What you are asked to do: Where a line holds the word "agent", copy it from the records.

Saved entries:
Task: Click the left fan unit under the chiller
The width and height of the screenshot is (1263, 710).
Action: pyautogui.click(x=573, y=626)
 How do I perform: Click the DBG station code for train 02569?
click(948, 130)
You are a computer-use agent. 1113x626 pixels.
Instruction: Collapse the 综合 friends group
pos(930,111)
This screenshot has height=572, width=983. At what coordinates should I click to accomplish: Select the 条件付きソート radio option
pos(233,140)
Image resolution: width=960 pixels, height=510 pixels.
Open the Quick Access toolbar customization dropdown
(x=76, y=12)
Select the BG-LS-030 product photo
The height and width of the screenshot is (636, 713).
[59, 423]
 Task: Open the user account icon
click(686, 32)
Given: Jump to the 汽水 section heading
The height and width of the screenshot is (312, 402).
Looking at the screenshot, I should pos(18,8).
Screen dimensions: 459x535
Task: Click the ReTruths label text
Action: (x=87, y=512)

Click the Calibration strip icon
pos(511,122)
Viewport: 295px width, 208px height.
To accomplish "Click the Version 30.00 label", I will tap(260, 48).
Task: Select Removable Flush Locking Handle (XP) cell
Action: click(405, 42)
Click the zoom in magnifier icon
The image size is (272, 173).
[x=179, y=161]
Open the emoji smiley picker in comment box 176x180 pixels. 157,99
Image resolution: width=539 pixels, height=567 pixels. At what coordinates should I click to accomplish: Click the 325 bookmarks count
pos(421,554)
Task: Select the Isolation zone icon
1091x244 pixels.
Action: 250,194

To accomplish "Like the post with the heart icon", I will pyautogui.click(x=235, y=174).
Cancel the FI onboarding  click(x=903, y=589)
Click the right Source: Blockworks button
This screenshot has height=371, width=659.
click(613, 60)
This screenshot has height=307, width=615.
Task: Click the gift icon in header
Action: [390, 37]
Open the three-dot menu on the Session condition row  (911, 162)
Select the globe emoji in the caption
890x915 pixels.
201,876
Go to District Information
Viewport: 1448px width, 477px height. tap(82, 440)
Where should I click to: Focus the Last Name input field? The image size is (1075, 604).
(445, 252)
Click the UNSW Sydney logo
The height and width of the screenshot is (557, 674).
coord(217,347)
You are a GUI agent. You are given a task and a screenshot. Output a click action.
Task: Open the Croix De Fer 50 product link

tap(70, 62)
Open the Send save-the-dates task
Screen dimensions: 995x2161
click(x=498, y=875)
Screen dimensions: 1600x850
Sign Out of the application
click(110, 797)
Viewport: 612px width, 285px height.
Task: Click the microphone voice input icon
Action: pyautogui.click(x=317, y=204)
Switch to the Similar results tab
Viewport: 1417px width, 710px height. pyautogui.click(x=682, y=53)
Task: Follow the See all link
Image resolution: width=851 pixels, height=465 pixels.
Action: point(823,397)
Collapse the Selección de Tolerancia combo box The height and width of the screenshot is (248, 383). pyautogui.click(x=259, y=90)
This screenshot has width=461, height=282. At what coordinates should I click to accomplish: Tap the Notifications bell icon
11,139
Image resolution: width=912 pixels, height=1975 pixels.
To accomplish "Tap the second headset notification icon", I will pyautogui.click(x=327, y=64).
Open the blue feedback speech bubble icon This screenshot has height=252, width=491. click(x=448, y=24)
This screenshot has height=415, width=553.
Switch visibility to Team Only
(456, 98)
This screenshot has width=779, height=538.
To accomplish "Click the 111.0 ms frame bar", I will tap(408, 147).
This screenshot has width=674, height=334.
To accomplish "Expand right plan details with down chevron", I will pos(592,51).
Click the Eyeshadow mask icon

Solution to the problem:
You are a computer-use agent. 1113x626 pixels.
You are a GUI agent. You are given a task and a screenshot. Output a click action.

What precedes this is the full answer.